Run a remote command on the new session. This runs it all the connections in the session:

Invoke-Command -session $InteractiveSession {Get-Process} 

Run the remote command on the session, but report only certain objects:

invoke-command -session $InteractiveSession {Get-Process | select-object name,VM,CPU }

Groups and Users

Get all of the user objects in "Data-Center-Team"

Get-ADGroupMember -Identity “Data-Center-Team”

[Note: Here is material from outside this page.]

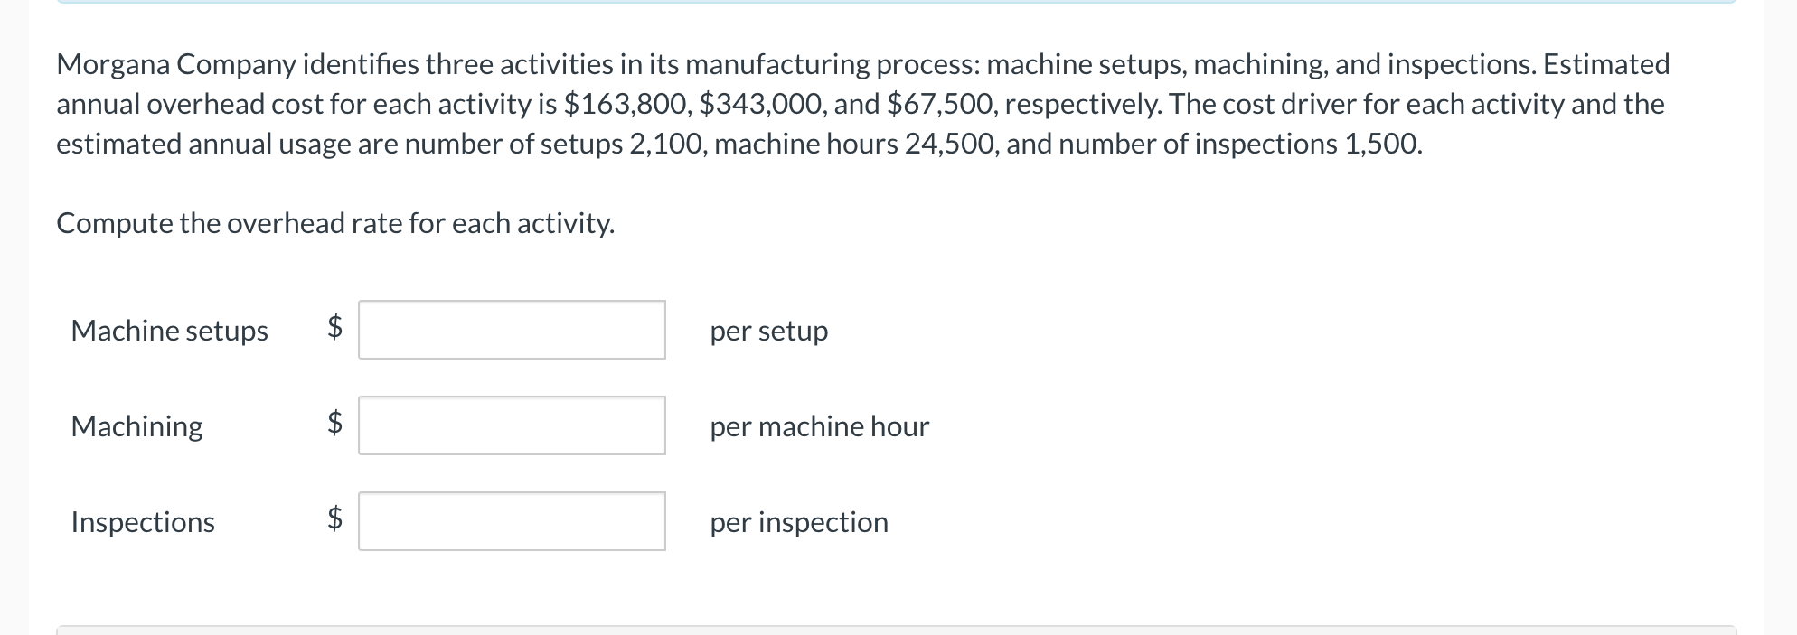Select the 'Machining' row label
The height and width of the screenshot is (635, 1797).
pyautogui.click(x=136, y=426)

Suppose the group IT-Team contains the group "Data-Center-Team" and other teams. To list the groups in "IT-Team":

Get-ADGroupMember -Identity “IT-Team”

To list the groups in "IT-Team" and all of those groups' members:

Get-ADGroupMember -Identity “IT-Team” -Recursive

Add user "thomasd" to the Data-Center-Team group:

Add-ADGroupMember -Identity “Data-Center-Team” -Members "thomasd"

Remove user "thomasd" from the "Data-Center-Team" group:

Remove-ADGroupMember -Identity “Group-A” -Members "thomasd"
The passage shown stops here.